Barnes, l'acclamato autore di ''Il senso di una fine'', ricorda che una mongolfiera poteva, per qualsiasi minimo imprevisto, precipitare a terra sino a conficcarsi nel terreno e così capita a chi arriva improvvisa una disgrazia e si trova costretto a affrontarla in un'epoca in cui non è più possibile, come Orfeo, scendere agli inferi per riportare indietro la propria Euridice, tanto più che poi è praticamente impossibile resistere a non guardarla, quando la si sente di nuovo viva e parlare alle proprie spalle. Perché Barnes oscilla tra il dirsi che la morte fa parte del meccanismo naturale dell'universo e il bisogno di continuare la propria conversazione interrotta con Pat, giungendo per gradi, per sofferenza (''i dolenti non sono depressi, sono semplicemente, giustamente, matematicamente tristi''), per necessità a capire che ''il fatto che una persona sia morta può voler dire che non è viva, ma non che non esiste''. Un libro intenso, mai retorico, un'elaborazione anche letteraria, sapendo come sempre che la scrittura è terapeutica, nel cercar di ritrovare un senso dell'essere, con emotività ma senza sbavature, recuperando con stile ciò che è stato e che non può andare perduto.
Scrittura terapeutica è certo anche quella della Oates, che del resto ci propone un racconto di 600 pagine (cinque volte il libro di Barnes) che è sostanzialmente diario minuzioso della propria disperazione, sino al pensiero non occasionale del suicidio, dopo aver reso conto dell'ultimissimo periodo con Ray, della sua malattia improvvisa, una polmonite, che improvvisamente si aggrava proprio quando sembrava ormai risolversi, tanto che la scrittrice era tornata a casa dall'ospedale ed era riuscita a addormentarsi. Svegliata da una telefonata, arriverà quando ormai è troppo tardi e l'amato si è spento solo circondato da estranei. Nasce da li' il senso di colpa tagliente come una lama che avverte mentre sbriga tutti i doveri seguenti un decesso e poi cercando di tener fede ai propri impegni professionali di insegnante e scrittrice, quasi usandoli per tenersi occupata, per non pensare, ma sempre la cosa più forte è la voglia di fuggire e, arrivata a casa, quella di riuscire per non sentire la grandezza e la profondità del vuoto che l'accolgono.
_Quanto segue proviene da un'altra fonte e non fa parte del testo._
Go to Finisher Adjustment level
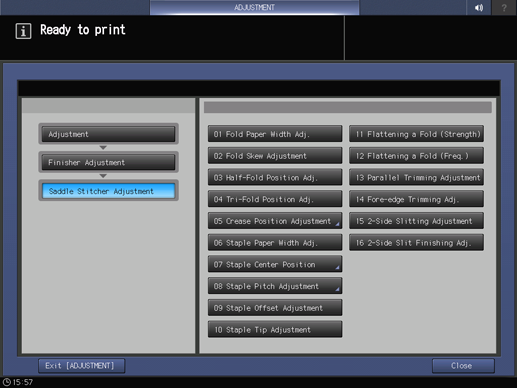Viewport: 517px width, 388px height. tap(108, 162)
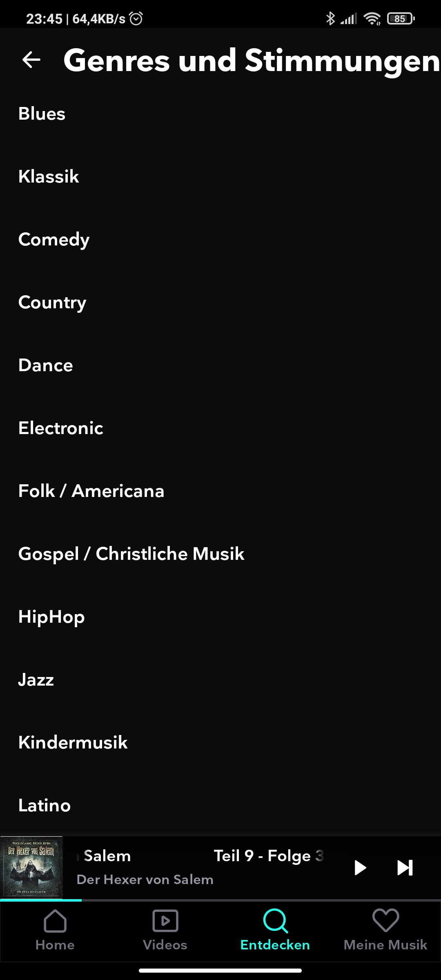Go back using the arrow icon
441x980 pixels.
click(31, 60)

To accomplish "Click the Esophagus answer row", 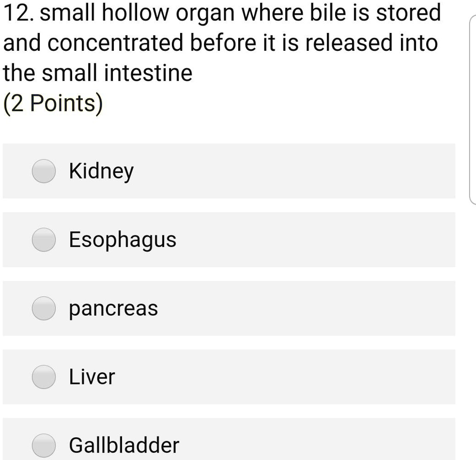I will tap(228, 239).
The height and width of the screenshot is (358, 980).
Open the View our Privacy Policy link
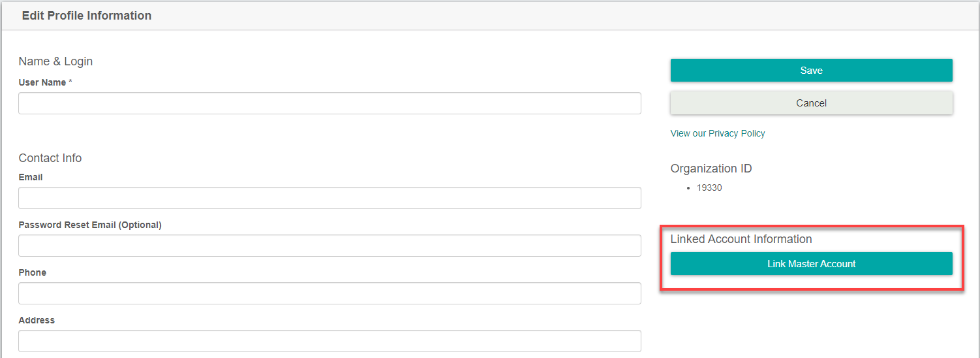[x=718, y=133]
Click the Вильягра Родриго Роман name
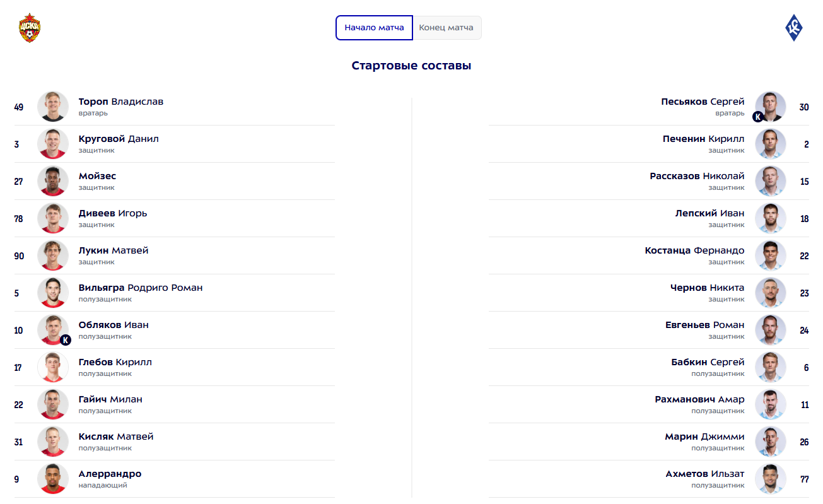 click(x=141, y=288)
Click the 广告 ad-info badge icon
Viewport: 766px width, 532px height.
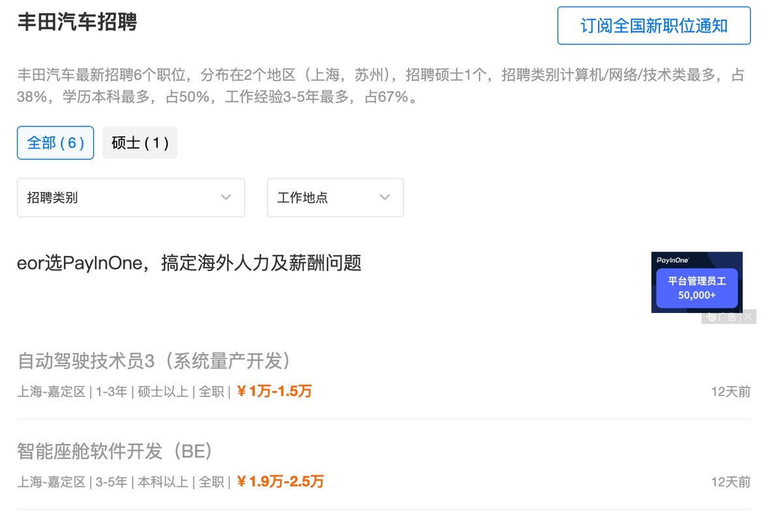722,317
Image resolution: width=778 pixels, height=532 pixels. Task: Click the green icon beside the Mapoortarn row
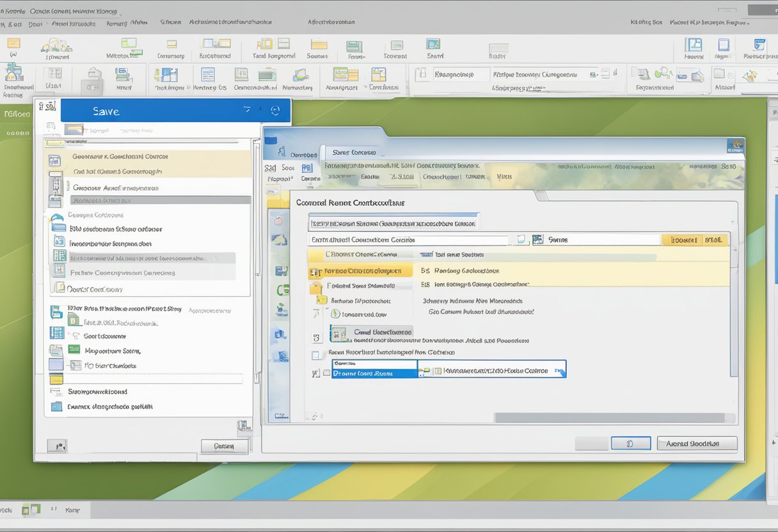pos(74,350)
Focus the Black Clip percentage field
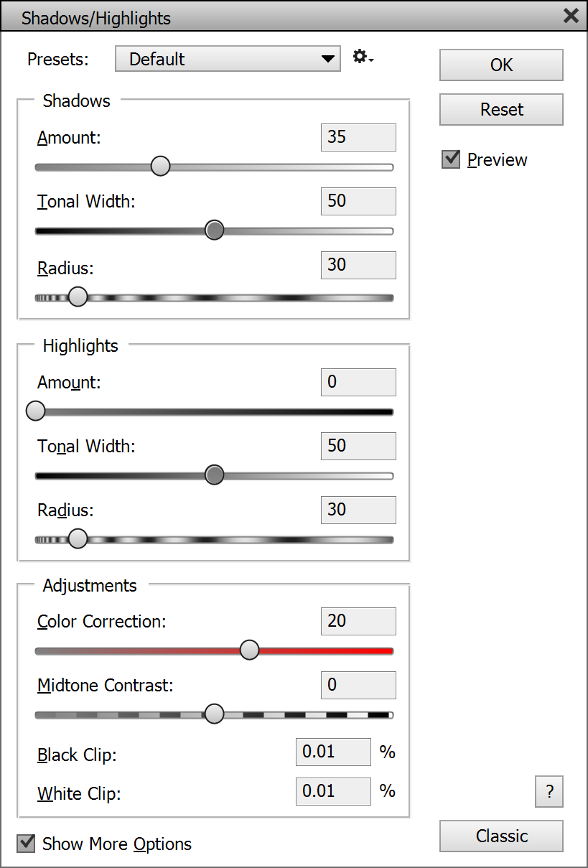The height and width of the screenshot is (868, 588). tap(333, 752)
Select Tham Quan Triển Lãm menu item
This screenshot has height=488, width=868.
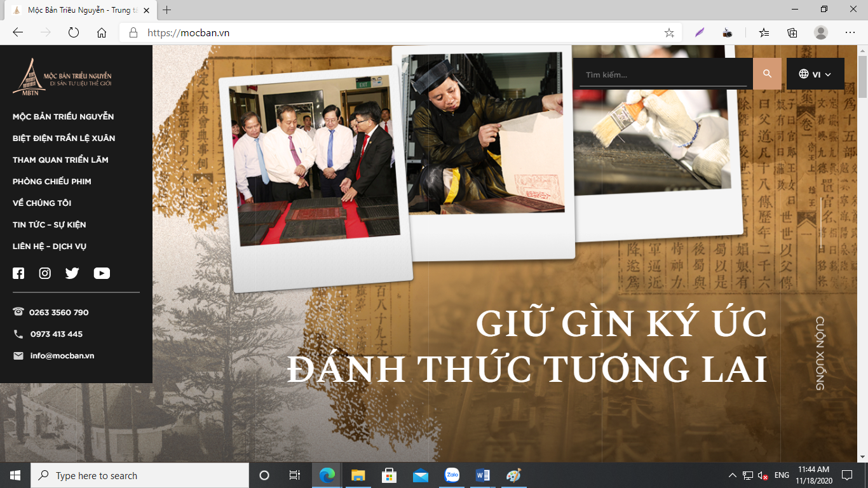pos(60,159)
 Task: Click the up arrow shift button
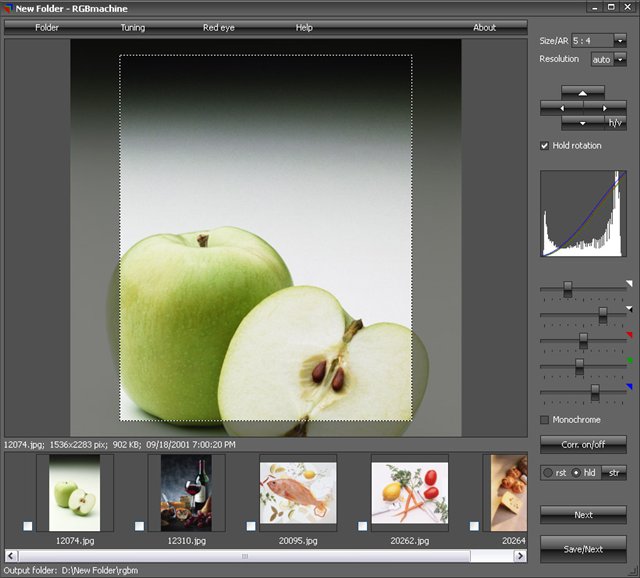tap(583, 92)
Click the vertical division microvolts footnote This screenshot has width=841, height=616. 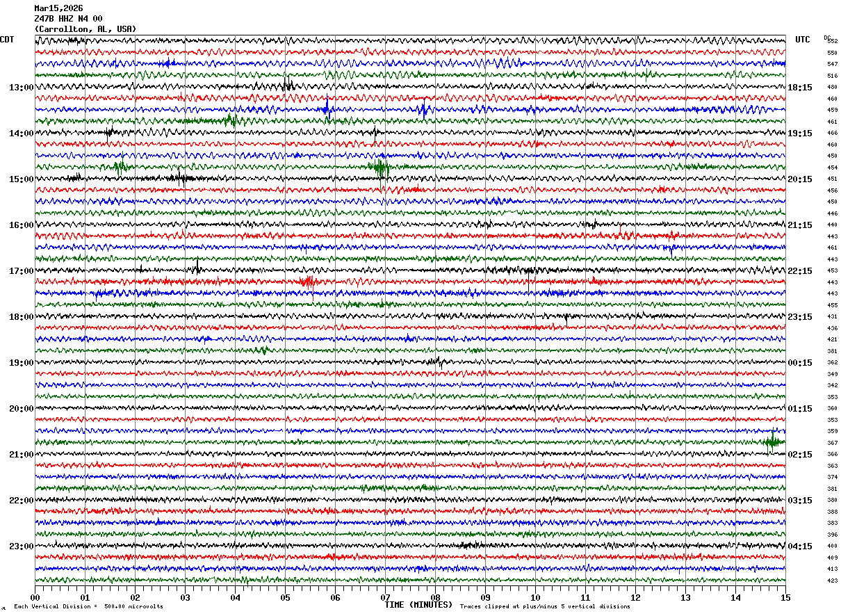[x=88, y=607]
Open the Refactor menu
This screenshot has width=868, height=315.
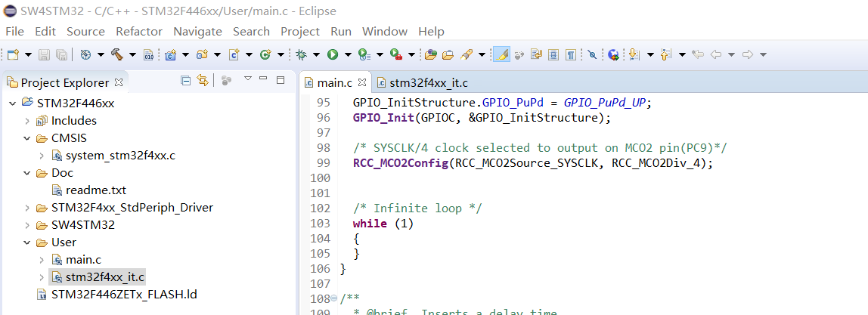(x=139, y=32)
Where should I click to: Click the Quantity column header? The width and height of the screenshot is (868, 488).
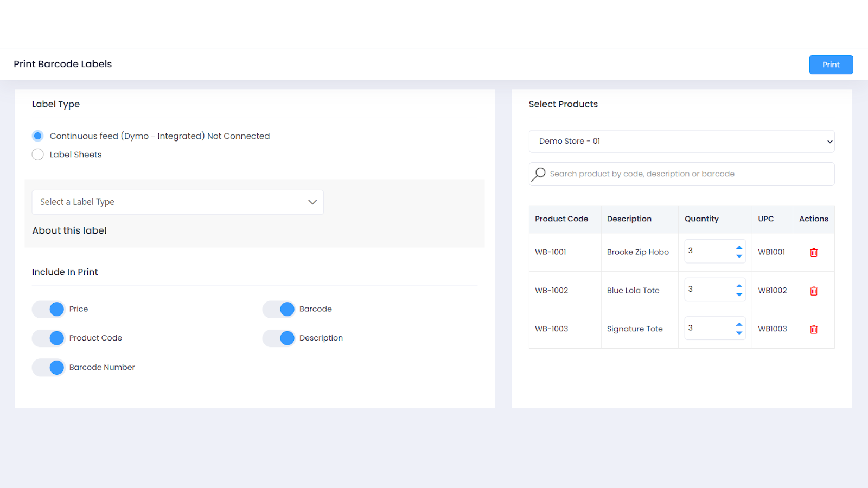click(x=701, y=219)
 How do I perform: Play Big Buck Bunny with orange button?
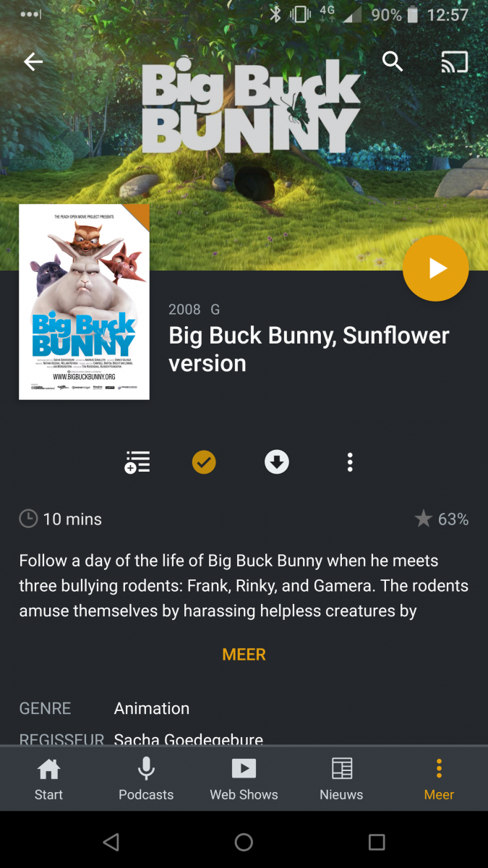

Via via tutto, vita, lavoro, persone, perdono senso in modo quasi totale e la Oates, senza nulla nascondere, coinvolgendoci sin nei dettagli più intimi, racconta le proprie ossessioni, le debolezze, i pensieri meschini, lo strazio più lancinante, divisa tra il desiderio di farla finita e l'istinto di sopravvivenza. Un racconto confessione, tra alti e bassi, tra il collassare del proprio io quando si trova sola che però, ''come per magia'', si ricompone quando è con altre persone.
Questo finchè passa l'inverno e, con la primavera, fioriscono i tulipani che Ray aveva piantato come sempre: la cura di quel giardino, che le permette di uscire dall'angoscia delle stanze in cui l'assillano pensieri truci, diverrà un dovere vitale e ineludibile. Così, decidendo di smettere velocemente gli psicofarmaci con cui si è aiutata, conclude: ''quando si è in un giardino è abbastanza facile essere felici. O dimenticare l'infelicità''. tanto che, come hanno ricordato alcuni maliziosi critici anglosassoni, la scrittrice s'è risposata dopo 13 mesi di vedovanza.